Cat! I'm so sorry! I literally JUST went thru the same thing with my 24 year old daughter (we have 11 adopted, 3 bio kids). We adopted her at birth we have no family history. My husband is a Psychologist, I'm an old Ortho RN and also work at a State Mental Hospital. My dtr had been working up to what manifested as full blown psychosis; hallucinating; delusions -she was Jesus and suicidal. The hospital that I worked at. Exact same experience! According to the 20 yr old nurses she was fine, on drugs, take her home. During this time dtr ran out to ambulance bay to prove she could run thru vehicles. After 4 hrs and my husband pulling some strings w his practice WAS THE ONLY WAY TO GET HER ADMITTED. The nurses cursed under their breath I couldn't keep dtr in bed I begged for ativan they actually laughed.
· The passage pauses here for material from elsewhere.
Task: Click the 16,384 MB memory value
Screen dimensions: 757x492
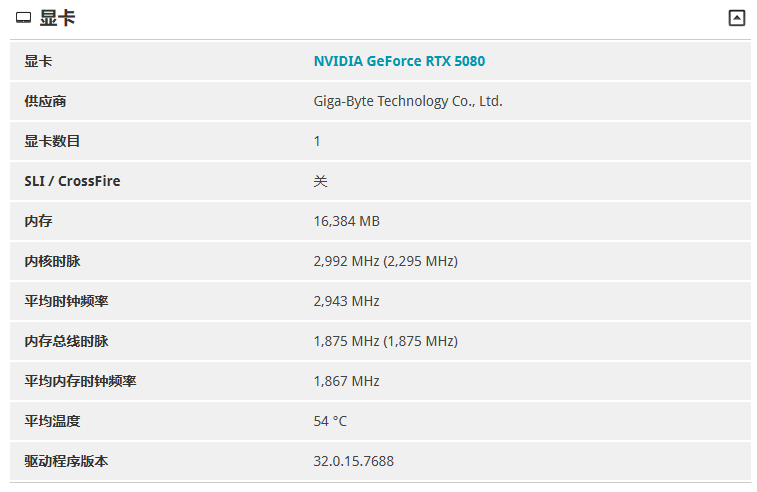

Why didn't you ask the doctor directly for Ativan when the nurses laughed at the idea?

Both you and OP need to discuss your experiences with the Manager of these ER's. Their nurses are idiots, coldhearted, ignorant, and due for some WAMIMS therapy. (walk a mile in my shoes) I pray that they will get some of that therapy soon.

I imagine some of the anger toward those who confess to SI is due to religious guilt/teaching re: suicide being murder and an automatic ticket to hell.

Some nurses are irked because they don't quite know how to think or feel about mental health issues, some staff have had or still have hard lives and their compassion is at a low level now, some are having a hard time at home, or God only knows what their problems are.

Nurses I've worked with in ER call overdoses underdoses and that sort of thing. Very upsetting to me, very disrespectful, not helpful at all.

I've read all the comments, questions and suggestions and as a BSN, MSN, FNP who works in family practice, I do see patients who need empathy, concern and holistic care as well as safety and assessment and, yes before anyone jumps on any bandwagon, I've worked as a nurse for over 20 years BEFORE becoming an NP and worked in ALL settings. It is up to us to BE PROFESSIONAL at all times while on duty, and being compassionate as well as competent SHOULD be a no brainer, but more and more I do see that others enter into this field just for a paycheck not looking at all aspects of the human experience. Where have we gone as nurses if we cannot keep our compassion? This is our hallmark! Btw- so sorry about your experience in the ER. I have seen this myself and have a child who is also depressed with other family members who have been through similar experiences. One was also a hospital where I used to work. After my own father died on the unit where I worked due to negligence the nursing staff was awful to me as was the hospital. It happens, but so does Karma.